By Amy Harmon
Oct. 18, 2018
Times Insider delivers behind-the-scenes insights into how news, features and opinion come together at The New York Times.
N. is a black high school student in Winston-Salem, N.C., who does not appear in my article on Thursday’s front page about how human geneticists have been slow to respond to the invocation of their research by white supremacists. (Note: N.’s full name has been removed to minimize online harassment.)
But the story of how he struggled last spring to find sources to refute the claims of white classmates that people of European descent had evolved to be intellectually superior to Africans is the reason I persevered in the assignment, even when I felt as if my head were going to explode.
N. had vowed to take up the subject for a persuasive speech assignment in his Rhetoric class. Googling for information that would help him, however, yielded a slew of blogs and videos arguing the other side. “There’s only one scientific response for every hundred videos or so,” he told me when we spoke on the phone.
“Could somebody please debunk this blog post, if it can be debunked?” he finally posted on the Reddit forum r/badscience. “It’s convincing me of things I really don’t want to be convinced of.”
I was introduced to N. by Kevin Bird, a white graduate student at Michigan State University who had answered N.’s Reddit query, and others that had been flooding that forum about claims of racial differences that invoke the jargon and scientific papers of modern genetic research.
I had misgivings about simply reporting on the rise of a kind of repackaged scientific racism, which I had been tracking as a national correspondent who writes about science. Under the coded term “race realism,” it implied, falsely, that science had found a genetic basis for racial differences in traits like intelligence and behavior. Why draw attention to it?
But a series of Twitter posts from Mr. Bird late last year crystallized a question that had been on my mind. Unlike in the case of climate change, vaccines or other areas of science where scientists routinely seek to correct public misconceptions, those who study how the world’s major population groups vary genetically were largely absent from these forums. Nor was there an obvious place for someone like N. to turn for basic, up-to-date facts on human genetic diversity.
“Right now the propaganda being generated from misrepresented population genetic studies is far outpacing the modest attempts of scientists to publicly engage with the topic,” Mr. Bird had tweeted. “Why,” he asked in another tweet, “are scientists dropping the ball?”
In the course of investigating that question, I spent many hours digesting scientific papers on genetics and interviewing their authors. Some of them, I learned, subscribed to a common ethos among scientists that their job is to provide data and let society decide what to do with it. Others felt it was not productive to engage with what they regarded as a radical fringe.

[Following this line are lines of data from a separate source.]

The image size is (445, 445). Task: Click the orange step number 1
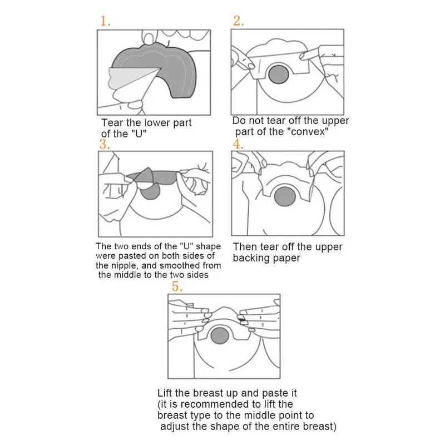105,21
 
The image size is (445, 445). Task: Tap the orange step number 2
239,21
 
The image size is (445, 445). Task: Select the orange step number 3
105,144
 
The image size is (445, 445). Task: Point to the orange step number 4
238,144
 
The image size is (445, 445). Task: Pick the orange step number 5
177,286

It was more than a radical fringe at stake, I would tell them. Lots of nonscientists were just confused. It wasn’t just N. Mr. Bird had fielded queries from a graduate student in applied physics at Harvard and an information technology consultant in Michigan whose Twitter profile reads “anti-fascist, anti-bigot.’’ I talked to an Army veteran attending community college in Florida and a professional video gamer who felt ill-equipped to refute science-themed racist propaganda that they encountered online. It had come up in a source’s book group in Boston. They wanted to invite a guest scientist to tutor them but couldn’t figure out who.
But another reason some scientists avoid engaging on this topic, I came to understand, was that they do not have definitive answers about whether there are average differences in biological traits across populations. And they have increasingly powerful tools to try to detect how natural selection may have acted differently on the genes that contribute to assorted traits in various populations.
What’s more, some believe substantial differences will be found. Others think it may not be feasible to ever entirely disentangle an immutable genetic contribution to a behavior from its specific cultural and environmental influences. Yet all of them agree that there is no evidence that any differences which may be found will line up with the prejudices of white supremacists.
As I struggled to write my article, I began, sort of, to feel their pain. With each sentence, I was striving not to give credence to racist ideas, not to misrepresent the science that exists and not to overrepresent how much science actually does exist — while trying also to write in a way that a nonscientist, like N., could understand.
It was hard. It did almost make my head explode. I tested the patience of a very patient editor. The end result, I knew, would not be perfect. But every time I was ready to give up, I thought about N. Here was a kid making a good-faith effort to learn, and the existing resources were failing him. If I could help, however incompletely — even if just to try to explain the absence of information — I felt that was a responsibility I had to meet.
A few weeks ago, as I was getting the story ready to go, I asked N. for an update. “I’ve read a lot more papers since then,” he wrote. (He aced his presentation.) “Many of my arguments are stronger, some have been discarded. I’ve also become much more aware of this stuff around me. In some ways, it’s regrettable, but in other ways, it’s satisfying knowing so much.”